Awwwwww!!! Took my breath away! I'm now officially suffering from puppy envy!


----------



## Jenny720 (Nov 21, 2014)

He is a cutie pie!


----------



## Nikitta (Nov 10, 2011)

AAAWWWWW! I want a puppy, she whines.


----------



## CDR Shep Mama (Mar 14, 2015)

Such a handsome pup! Congratulations!

Love the name by the way!


----------



## RZZNSTR (Jan 24, 2015)

Looking good!


----------



## PioneerMan (May 17, 2015)

*3 1/2 months old*

Growing too fast


----------



## PioneerMan (May 17, 2015)

*3.5 months*

Another one


----------



## PioneerMan (May 17, 2015)

*3.5 months*

Another


----------



## Ruger Monster (Jan 29, 2015)

Someone's growing into quite the handsome young pup! :wub:


----------



## Daisy&Lucky's Mom (Apr 24, 2011)

What a cutie.He is a handsome little guy.


----------



## PioneerMan (May 17, 2015)

*6 month and big*

Getting big, he is already 65# and he only turns 6 months this week. Have a feeling he will be bigger than his 115# Sire.

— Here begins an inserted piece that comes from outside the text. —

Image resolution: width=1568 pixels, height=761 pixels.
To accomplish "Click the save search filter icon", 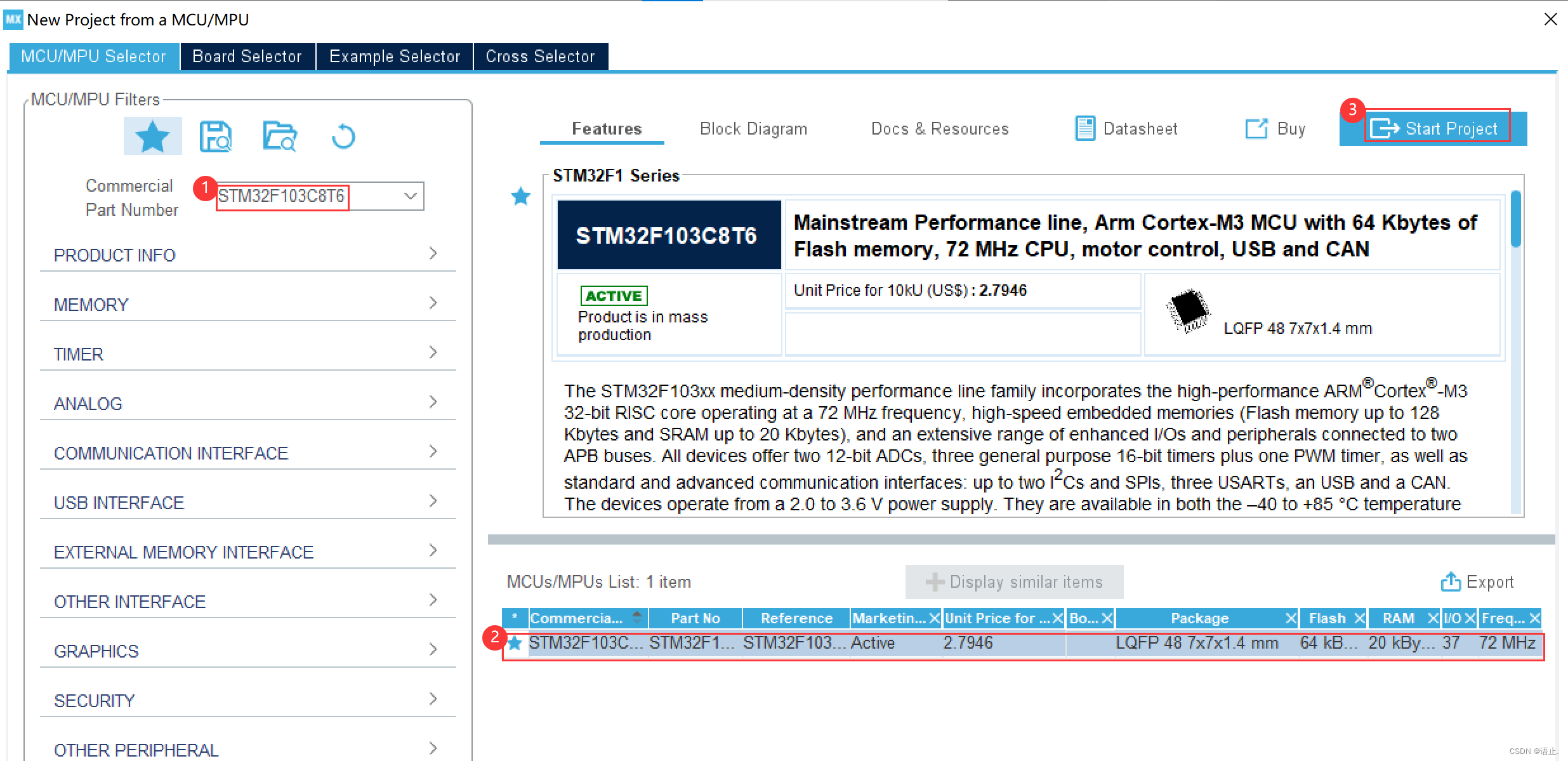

Hoping to get info on trading him to assist me with my eyesight.


----------



## Shepherd Mom (Aug 30, 2010)

OMG that face is just adorable, he could get away with murder


----------



## PioneerMan (May 17, 2015)

*7 Months old*

A big Baby at 7 months old. 75 lbs, has a lot of tan coming in, and a whitefish patch coming in on his back


----------



## middleofnowhere (Dec 20, 2000)

Where did the cute puppy go?? You now have a handsome young dog!


----------



## gsdlover88AC (Sep 3, 2015)

How cute


----------